(CHALLENGE) Reproduce these lines word for word.

(Items from a data source)
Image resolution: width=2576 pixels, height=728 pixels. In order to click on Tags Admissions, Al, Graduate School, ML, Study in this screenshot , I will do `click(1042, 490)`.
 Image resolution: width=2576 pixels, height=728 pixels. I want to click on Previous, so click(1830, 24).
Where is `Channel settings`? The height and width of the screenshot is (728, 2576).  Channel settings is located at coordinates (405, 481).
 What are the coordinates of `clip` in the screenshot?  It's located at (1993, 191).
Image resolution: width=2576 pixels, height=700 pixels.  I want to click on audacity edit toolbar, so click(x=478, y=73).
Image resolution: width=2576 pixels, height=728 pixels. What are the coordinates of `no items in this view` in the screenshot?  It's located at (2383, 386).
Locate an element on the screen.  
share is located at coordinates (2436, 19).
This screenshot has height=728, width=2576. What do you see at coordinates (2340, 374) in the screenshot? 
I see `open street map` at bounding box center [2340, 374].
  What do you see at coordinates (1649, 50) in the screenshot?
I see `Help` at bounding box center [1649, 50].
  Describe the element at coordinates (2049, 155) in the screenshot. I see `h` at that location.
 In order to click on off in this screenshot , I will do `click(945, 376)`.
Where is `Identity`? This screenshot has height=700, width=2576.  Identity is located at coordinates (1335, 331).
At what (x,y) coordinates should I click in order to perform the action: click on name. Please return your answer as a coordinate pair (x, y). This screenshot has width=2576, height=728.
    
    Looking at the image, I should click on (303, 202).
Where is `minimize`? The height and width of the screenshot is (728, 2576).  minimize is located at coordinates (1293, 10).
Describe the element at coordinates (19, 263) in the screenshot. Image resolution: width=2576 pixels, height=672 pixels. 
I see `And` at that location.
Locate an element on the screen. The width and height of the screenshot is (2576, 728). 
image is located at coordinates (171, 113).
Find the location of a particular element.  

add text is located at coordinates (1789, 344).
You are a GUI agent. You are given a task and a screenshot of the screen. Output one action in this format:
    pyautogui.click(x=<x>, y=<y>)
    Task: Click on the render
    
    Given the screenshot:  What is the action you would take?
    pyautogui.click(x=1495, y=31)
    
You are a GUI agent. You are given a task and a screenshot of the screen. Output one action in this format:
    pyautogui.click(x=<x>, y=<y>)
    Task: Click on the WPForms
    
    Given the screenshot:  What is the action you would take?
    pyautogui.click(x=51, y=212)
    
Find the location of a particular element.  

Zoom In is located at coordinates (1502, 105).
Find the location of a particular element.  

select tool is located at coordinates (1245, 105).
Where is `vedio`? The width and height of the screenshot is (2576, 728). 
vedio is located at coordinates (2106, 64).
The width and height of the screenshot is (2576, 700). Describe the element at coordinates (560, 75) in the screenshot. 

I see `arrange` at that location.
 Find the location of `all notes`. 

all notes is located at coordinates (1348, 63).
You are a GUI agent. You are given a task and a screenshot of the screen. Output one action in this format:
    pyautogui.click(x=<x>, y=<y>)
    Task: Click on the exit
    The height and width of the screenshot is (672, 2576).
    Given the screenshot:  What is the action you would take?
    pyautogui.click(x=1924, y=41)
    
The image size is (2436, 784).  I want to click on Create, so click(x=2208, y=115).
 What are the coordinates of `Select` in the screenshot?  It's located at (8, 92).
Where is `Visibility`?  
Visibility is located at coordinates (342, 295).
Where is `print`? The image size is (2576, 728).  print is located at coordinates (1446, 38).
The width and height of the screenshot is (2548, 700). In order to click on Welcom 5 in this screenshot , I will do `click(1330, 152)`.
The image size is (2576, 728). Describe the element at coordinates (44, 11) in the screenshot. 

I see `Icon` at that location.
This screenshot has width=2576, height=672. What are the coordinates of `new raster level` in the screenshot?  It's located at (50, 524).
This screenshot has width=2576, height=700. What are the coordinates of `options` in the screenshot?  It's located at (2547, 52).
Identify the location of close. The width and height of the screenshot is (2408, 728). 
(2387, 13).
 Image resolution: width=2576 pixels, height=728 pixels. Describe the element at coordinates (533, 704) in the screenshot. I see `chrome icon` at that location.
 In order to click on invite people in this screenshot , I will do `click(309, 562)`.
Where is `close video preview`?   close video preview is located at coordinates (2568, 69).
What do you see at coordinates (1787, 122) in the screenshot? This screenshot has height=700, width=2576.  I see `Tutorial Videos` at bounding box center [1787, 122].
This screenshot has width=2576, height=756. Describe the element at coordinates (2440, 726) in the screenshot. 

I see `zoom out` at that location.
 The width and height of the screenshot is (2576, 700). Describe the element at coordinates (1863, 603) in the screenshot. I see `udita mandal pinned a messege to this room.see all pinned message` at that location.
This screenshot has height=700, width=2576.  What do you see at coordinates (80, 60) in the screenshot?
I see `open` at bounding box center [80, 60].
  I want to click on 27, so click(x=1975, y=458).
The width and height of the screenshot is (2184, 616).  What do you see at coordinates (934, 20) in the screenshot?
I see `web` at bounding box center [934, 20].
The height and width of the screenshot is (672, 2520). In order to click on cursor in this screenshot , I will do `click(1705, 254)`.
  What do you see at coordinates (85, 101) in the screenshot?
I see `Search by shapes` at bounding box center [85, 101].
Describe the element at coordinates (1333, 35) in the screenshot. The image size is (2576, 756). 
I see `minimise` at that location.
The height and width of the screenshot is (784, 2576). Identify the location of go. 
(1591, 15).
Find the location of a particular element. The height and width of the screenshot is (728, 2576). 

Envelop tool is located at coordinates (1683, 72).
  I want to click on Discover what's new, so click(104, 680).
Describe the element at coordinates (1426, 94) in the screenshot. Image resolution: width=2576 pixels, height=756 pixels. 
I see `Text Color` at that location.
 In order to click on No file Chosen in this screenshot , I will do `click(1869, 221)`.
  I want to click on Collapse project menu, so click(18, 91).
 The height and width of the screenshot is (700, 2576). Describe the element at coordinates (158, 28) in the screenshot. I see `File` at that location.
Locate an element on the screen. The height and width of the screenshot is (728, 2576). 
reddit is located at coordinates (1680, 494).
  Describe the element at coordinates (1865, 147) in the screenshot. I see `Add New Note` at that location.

(OUTPUT FOR THIS EXERCISE)
Image resolution: width=2576 pixels, height=728 pixels. In order to click on Tags Admissions, Al, Graduate School, ML, Study in this screenshot , I will do `click(1042, 490)`.
 Image resolution: width=2576 pixels, height=728 pixels. I want to click on Previous, so click(1830, 24).
Where is `Channel settings`? The height and width of the screenshot is (728, 2576).  Channel settings is located at coordinates (405, 481).
 What are the coordinates of `clip` in the screenshot?  It's located at (1993, 191).
Image resolution: width=2576 pixels, height=700 pixels.  I want to click on audacity edit toolbar, so click(x=478, y=73).
Image resolution: width=2576 pixels, height=728 pixels. What are the coordinates of `no items in this view` in the screenshot?  It's located at (2383, 386).
Locate an element on the screen.  
share is located at coordinates (2436, 19).
This screenshot has height=728, width=2576. What do you see at coordinates (2340, 374) in the screenshot? 
I see `open street map` at bounding box center [2340, 374].
  What do you see at coordinates (1649, 50) in the screenshot?
I see `Help` at bounding box center [1649, 50].
  Describe the element at coordinates (2049, 155) in the screenshot. I see `h` at that location.
 In order to click on off in this screenshot , I will do `click(945, 376)`.
Where is `Identity`? This screenshot has height=700, width=2576.  Identity is located at coordinates (1335, 331).
At what (x,y) coordinates should I click in order to perform the action: click on name. Please return your answer as a coordinate pair (x, y). This screenshot has width=2576, height=728.
    
    Looking at the image, I should click on (303, 202).
Where is `minimize`? The height and width of the screenshot is (728, 2576).  minimize is located at coordinates (1293, 10).
Describe the element at coordinates (19, 263) in the screenshot. Image resolution: width=2576 pixels, height=672 pixels. 
I see `And` at that location.
Locate an element on the screen. The width and height of the screenshot is (2576, 728). 
image is located at coordinates (171, 113).
Find the location of a particular element.  

add text is located at coordinates (1789, 344).
You are a GUI agent. You are given a task and a screenshot of the screen. Output one action in this format:
    pyautogui.click(x=<x>, y=<y>)
    Task: Click on the render
    
    Given the screenshot:  What is the action you would take?
    pyautogui.click(x=1495, y=31)
    
You are a GUI agent. You are given a task and a screenshot of the screen. Output one action in this format:
    pyautogui.click(x=<x>, y=<y>)
    Task: Click on the WPForms
    
    Given the screenshot:  What is the action you would take?
    pyautogui.click(x=51, y=212)
    
Find the location of a particular element.  

Zoom In is located at coordinates (1502, 105).
Find the location of a particular element.  

select tool is located at coordinates (1245, 105).
Where is `vedio`? The width and height of the screenshot is (2576, 728). 
vedio is located at coordinates (2106, 64).
The width and height of the screenshot is (2576, 700). Describe the element at coordinates (560, 75) in the screenshot. 

I see `arrange` at that location.
 Find the location of `all notes`. 

all notes is located at coordinates (1348, 63).
You are a GUI agent. You are given a task and a screenshot of the screen. Output one action in this format:
    pyautogui.click(x=<x>, y=<y>)
    Task: Click on the exit
    The height and width of the screenshot is (672, 2576).
    Given the screenshot:  What is the action you would take?
    pyautogui.click(x=1924, y=41)
    
The image size is (2436, 784).  I want to click on Create, so click(x=2208, y=115).
 What are the coordinates of `Select` in the screenshot?  It's located at (8, 92).
Where is `Visibility`?  
Visibility is located at coordinates (342, 295).
Where is `print`? The image size is (2576, 728).  print is located at coordinates (1446, 38).
The width and height of the screenshot is (2548, 700). In order to click on Welcom 5 in this screenshot , I will do `click(1330, 152)`.
The image size is (2576, 728). Describe the element at coordinates (44, 11) in the screenshot. 

I see `Icon` at that location.
This screenshot has width=2576, height=672. What are the coordinates of `new raster level` in the screenshot?  It's located at (50, 524).
This screenshot has width=2576, height=700. What are the coordinates of `options` in the screenshot?  It's located at (2547, 52).
Identify the location of close. The width and height of the screenshot is (2408, 728). 
(2387, 13).
 Image resolution: width=2576 pixels, height=728 pixels. Describe the element at coordinates (533, 704) in the screenshot. I see `chrome icon` at that location.
 In order to click on invite people in this screenshot , I will do `click(309, 562)`.
Where is `close video preview`?   close video preview is located at coordinates (2568, 69).
What do you see at coordinates (1787, 122) in the screenshot? This screenshot has height=700, width=2576.  I see `Tutorial Videos` at bounding box center [1787, 122].
This screenshot has width=2576, height=756. Describe the element at coordinates (2440, 726) in the screenshot. 

I see `zoom out` at that location.
 The width and height of the screenshot is (2576, 700). Describe the element at coordinates (1863, 603) in the screenshot. I see `udita mandal pinned a messege to this room.see all pinned message` at that location.
This screenshot has height=700, width=2576.  What do you see at coordinates (80, 60) in the screenshot?
I see `open` at bounding box center [80, 60].
  I want to click on 27, so click(x=1975, y=458).
The width and height of the screenshot is (2184, 616).  What do you see at coordinates (934, 20) in the screenshot?
I see `web` at bounding box center [934, 20].
The height and width of the screenshot is (672, 2520). In order to click on cursor in this screenshot , I will do `click(1705, 254)`.
  What do you see at coordinates (85, 101) in the screenshot?
I see `Search by shapes` at bounding box center [85, 101].
Describe the element at coordinates (1333, 35) in the screenshot. The image size is (2576, 756). 
I see `minimise` at that location.
The height and width of the screenshot is (784, 2576). Identify the location of go. 
(1591, 15).
Find the location of a particular element. The height and width of the screenshot is (728, 2576). 

Envelop tool is located at coordinates (1683, 72).
  I want to click on Discover what's new, so click(104, 680).
Describe the element at coordinates (1426, 94) in the screenshot. Image resolution: width=2576 pixels, height=756 pixels. 
I see `Text Color` at that location.
 In order to click on No file Chosen in this screenshot , I will do `click(1869, 221)`.
  I want to click on Collapse project menu, so click(18, 91).
 The height and width of the screenshot is (700, 2576). Describe the element at coordinates (158, 28) in the screenshot. I see `File` at that location.
Locate an element on the screen. The height and width of the screenshot is (728, 2576). 
reddit is located at coordinates (1680, 494).
  Describe the element at coordinates (1865, 147) in the screenshot. I see `Add New Note` at that location.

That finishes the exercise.